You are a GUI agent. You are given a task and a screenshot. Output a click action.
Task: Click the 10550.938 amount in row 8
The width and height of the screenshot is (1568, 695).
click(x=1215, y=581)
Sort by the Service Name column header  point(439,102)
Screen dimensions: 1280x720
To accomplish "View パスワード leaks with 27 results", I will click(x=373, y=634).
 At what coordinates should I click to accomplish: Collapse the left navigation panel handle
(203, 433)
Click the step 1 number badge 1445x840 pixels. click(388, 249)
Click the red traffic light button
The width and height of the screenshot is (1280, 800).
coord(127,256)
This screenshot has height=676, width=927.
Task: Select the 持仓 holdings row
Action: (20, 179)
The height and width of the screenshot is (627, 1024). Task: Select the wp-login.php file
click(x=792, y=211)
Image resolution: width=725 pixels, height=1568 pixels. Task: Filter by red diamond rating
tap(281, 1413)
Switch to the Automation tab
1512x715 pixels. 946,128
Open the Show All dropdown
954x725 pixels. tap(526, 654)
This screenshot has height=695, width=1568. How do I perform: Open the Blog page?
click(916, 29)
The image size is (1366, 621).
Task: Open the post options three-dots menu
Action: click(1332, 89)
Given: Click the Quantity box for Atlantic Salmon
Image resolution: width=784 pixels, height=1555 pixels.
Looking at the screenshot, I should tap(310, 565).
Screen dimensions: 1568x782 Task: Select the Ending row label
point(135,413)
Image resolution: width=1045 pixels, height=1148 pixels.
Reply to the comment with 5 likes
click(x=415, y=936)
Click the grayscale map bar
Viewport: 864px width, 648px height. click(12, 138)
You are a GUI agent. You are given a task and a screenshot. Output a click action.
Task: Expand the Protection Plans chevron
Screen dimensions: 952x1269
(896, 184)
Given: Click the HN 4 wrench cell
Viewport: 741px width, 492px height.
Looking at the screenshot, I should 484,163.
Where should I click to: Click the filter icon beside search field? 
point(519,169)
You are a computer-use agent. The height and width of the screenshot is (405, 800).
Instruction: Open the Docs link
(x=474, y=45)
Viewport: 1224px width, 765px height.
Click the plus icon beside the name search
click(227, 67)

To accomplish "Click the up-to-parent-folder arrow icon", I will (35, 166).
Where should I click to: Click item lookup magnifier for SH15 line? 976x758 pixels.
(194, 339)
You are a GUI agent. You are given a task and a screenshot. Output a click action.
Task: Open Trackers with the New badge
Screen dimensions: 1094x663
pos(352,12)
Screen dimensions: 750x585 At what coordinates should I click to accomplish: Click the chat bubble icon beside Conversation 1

____

DESCRIPTION OF THE TASK: Would you output, from the records above, exactly the run of lines that starts at the line containing "Click the plus icon beside the name search" and ends at the line containing "Task: Open Trackers with the New badge", and only that run?

PROBLEM SOLUTION:
Click the plus icon beside the name search
click(227, 67)

To accomplish "Click the up-to-parent-folder arrow icon", I will (35, 166).
Where should I click to: Click item lookup magnifier for SH15 line? 976x758 pixels.
(194, 339)
You are a GUI agent. You are given a task and a screenshot. Output a click action.
Task: Open Trackers with the New badge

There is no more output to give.